--- Start ---

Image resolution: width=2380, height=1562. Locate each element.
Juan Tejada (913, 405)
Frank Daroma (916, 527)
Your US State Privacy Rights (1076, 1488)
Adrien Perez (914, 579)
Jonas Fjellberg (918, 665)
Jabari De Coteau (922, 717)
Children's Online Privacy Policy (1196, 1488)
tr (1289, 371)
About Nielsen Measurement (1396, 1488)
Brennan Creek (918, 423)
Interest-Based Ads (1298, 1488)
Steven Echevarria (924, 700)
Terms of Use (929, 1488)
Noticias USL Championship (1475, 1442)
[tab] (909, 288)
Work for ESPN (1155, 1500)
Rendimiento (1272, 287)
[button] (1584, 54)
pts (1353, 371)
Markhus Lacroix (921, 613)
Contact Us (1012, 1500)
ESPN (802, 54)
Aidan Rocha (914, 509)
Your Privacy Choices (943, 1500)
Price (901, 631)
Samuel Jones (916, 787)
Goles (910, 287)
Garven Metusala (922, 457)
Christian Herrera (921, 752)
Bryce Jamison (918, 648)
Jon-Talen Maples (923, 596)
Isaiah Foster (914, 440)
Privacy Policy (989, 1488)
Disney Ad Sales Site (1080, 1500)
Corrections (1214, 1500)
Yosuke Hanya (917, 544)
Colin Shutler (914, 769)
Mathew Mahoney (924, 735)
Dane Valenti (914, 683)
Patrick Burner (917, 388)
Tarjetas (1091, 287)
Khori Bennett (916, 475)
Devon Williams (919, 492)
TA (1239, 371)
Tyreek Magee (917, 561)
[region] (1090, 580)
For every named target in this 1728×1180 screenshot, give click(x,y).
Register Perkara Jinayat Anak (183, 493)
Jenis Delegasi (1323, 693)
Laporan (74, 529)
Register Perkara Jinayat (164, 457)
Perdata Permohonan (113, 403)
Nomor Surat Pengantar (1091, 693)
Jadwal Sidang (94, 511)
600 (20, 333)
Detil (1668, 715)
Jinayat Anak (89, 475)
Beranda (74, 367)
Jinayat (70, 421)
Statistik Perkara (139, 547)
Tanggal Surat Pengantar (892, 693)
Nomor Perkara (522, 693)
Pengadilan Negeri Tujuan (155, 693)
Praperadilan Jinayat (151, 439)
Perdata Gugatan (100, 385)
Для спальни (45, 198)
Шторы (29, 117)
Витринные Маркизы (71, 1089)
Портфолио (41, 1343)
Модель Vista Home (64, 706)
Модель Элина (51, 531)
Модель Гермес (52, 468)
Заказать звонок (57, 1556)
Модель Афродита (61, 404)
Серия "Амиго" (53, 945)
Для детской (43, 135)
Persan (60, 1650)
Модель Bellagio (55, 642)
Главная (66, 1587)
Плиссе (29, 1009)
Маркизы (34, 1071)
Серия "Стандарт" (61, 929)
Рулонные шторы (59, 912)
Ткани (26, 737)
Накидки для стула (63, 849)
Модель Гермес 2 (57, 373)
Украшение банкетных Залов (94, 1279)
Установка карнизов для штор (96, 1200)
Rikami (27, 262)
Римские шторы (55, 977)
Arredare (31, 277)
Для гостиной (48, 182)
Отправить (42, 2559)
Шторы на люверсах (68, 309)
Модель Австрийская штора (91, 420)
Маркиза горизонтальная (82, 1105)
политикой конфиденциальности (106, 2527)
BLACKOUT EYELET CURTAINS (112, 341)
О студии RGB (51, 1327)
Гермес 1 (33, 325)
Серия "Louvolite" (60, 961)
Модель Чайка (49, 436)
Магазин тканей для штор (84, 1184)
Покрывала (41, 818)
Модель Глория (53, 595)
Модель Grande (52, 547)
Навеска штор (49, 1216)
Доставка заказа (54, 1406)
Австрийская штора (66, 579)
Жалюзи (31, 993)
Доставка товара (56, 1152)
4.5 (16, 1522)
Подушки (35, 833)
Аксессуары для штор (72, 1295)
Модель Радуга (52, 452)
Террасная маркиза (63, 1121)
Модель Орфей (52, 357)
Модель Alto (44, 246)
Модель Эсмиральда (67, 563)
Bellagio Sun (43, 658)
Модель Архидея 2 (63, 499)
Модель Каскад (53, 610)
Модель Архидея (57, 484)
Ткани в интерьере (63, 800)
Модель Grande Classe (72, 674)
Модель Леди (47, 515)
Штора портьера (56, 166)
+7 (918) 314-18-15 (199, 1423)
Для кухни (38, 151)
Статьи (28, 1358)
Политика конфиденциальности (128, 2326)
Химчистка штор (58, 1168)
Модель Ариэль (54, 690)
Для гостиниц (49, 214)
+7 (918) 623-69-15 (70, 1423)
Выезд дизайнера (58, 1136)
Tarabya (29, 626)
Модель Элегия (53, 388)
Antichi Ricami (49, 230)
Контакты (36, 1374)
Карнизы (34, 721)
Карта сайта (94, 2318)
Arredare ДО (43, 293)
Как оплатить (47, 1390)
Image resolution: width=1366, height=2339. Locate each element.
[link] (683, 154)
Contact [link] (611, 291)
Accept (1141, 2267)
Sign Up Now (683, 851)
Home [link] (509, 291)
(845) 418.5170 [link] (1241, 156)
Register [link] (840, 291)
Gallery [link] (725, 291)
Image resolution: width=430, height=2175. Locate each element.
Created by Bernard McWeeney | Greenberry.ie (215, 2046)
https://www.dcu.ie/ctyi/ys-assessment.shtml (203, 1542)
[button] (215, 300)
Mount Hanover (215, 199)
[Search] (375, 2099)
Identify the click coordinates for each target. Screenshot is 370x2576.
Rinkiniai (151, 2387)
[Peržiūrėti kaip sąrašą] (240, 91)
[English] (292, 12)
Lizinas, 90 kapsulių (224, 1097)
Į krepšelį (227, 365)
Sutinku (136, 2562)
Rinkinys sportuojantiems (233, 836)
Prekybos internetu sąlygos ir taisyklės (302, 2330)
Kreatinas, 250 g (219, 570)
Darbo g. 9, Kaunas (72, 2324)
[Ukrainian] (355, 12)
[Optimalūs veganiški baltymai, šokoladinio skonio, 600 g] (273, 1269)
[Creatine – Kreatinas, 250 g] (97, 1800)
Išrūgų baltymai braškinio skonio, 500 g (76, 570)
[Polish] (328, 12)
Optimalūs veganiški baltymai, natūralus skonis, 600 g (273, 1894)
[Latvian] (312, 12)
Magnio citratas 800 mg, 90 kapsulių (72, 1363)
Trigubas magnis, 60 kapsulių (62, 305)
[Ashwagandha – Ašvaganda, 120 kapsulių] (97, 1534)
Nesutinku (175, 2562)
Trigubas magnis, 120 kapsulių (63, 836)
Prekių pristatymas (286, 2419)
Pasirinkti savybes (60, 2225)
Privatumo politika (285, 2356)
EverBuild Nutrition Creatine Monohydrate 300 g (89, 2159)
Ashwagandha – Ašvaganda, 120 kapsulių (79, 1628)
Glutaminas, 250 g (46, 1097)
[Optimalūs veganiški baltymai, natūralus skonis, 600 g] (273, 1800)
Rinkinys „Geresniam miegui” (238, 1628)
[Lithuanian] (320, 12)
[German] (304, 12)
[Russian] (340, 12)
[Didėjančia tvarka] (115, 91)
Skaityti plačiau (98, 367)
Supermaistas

--- End ---

## PROMPT
Rewrite the listing from the line with "Statistik Perkara (139, 547)" up to and including the line with "Рулонные шторы (59, 912)", adding 133 to every coordinate in the answers.

## THE RESPONSE
Statistik Perkara (272, 680)
Tanggal Surat Pengantar (1025, 826)
Nomor Perkara (655, 826)
Pengadilan Negeri Tujuan (288, 826)
Praperadilan Jinayat (284, 572)
Perdata Gugatan (233, 518)
Для спальни (178, 331)
Шторы (162, 250)
Витринные Маркизы (204, 1222)
Портфолио (174, 1476)
Модель Vista Home (197, 839)
Модель Элина (184, 664)
Модель Гермес (185, 601)
Заказать звонок (190, 1689)
Модель Афродита (194, 537)
Серия "Амиго" (186, 1078)
Для детской (176, 268)
Persan (193, 1783)
Модель Bellagio (188, 775)
Главная (199, 1720)
Плиссе (162, 1142)
Маркизы (167, 1204)
Серия "Стандарт" (194, 1062)
Рулонные шторы (192, 1045)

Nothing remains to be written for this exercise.